On Wednesday, in a unanimous decision, the Appellate Division, Second Department ruled that a family court may override a criminal order of protection if that order includes a clause making the order subject to future amendment.
Though the legal debacles of the appellants prompting the instant appeal had already been resolved in lower courts during pendency of the appeal, the Second Department did not dismiss the appeal as moot, but took it up “on the ground that it is a recurring issue of public importance typically evading review.”
In the instant matter, the issue was whether family court judges had the authority to grant custody of children to parents who have been barred contact with the children by an existing order of a criminal court.
The appellate court held that family courts have the power to act “in the best interests” of children in custody matters, and that authority “should not be circumscribed by a criminal court order of protection which expressly contemplates future amendment of its terms … pertaining to custody and visitation.”
The ruling reverses a decision by a family court judge in Queens, who, though sympathetic to the appellants, held that the family court did not possess the authority to override an existent order of the criminal court in the matter, despite the criminal court amending the order to make further restrictions “subject to family court.”
In this case a mother was convicted of beating her son and the criminal court passed an order barring her from contacting her son for five years and also to complete a parenting course and an anger management program. After the mother completed the programs successfully, the criminal court amended the order of protection by introducing the phrase, “subject to family court.”
In family court, the judge Marybeth Richroath found it to be in the best interest for the children to be returned to their mother.
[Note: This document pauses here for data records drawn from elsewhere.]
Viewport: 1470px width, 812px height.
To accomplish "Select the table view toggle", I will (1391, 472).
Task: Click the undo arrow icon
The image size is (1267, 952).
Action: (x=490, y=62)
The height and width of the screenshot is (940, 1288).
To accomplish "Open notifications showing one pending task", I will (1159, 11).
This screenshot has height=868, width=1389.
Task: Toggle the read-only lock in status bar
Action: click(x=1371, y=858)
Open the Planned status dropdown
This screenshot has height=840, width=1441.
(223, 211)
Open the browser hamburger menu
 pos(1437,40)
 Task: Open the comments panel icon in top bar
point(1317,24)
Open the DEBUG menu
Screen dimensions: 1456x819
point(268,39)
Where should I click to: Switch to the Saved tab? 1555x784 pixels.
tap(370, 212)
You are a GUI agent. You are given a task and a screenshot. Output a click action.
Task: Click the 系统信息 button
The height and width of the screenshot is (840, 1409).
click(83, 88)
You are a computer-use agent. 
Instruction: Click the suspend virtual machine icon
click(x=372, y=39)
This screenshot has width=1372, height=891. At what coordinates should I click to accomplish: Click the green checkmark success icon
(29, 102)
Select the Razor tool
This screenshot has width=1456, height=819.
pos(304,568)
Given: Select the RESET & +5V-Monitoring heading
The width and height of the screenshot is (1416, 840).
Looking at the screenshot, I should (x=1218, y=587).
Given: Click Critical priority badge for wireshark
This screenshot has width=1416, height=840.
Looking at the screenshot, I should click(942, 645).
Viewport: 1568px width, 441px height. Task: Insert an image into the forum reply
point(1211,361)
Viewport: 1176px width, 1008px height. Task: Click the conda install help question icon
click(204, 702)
However, she held that the amended order of the criminal court did not provide her with “jurisdiction to, in essence, overrule the criminal court.”
As a result, the family court granted custody of the children, brother and sister, to their father and barring the mother from having unsupervised or overnight visits to her children.
Following the order of the family court, both the mother and the children appealed separately. While the appeal was pending, the mother moved the criminal court successfully to have the order barring her from contact with her son removed. Following deletion of the bar by the criminal court, the family court granted custody of the children to their mother.
However, the appellate court found the issue of sufficient public importance to provide their ruling. The Appellate Division, Second Department made it clear in the matter that in matters of custody, family courts are typically in a better position than criminal courts, because they have more information about the wishes of the children as well as the fitness of the parents.
The cases are the Matter of Brianna L. and the Matter of Elijah L., New York State Supreme Court, Appellate Division, Second Department, Nos. 26716/11 and 26717/11.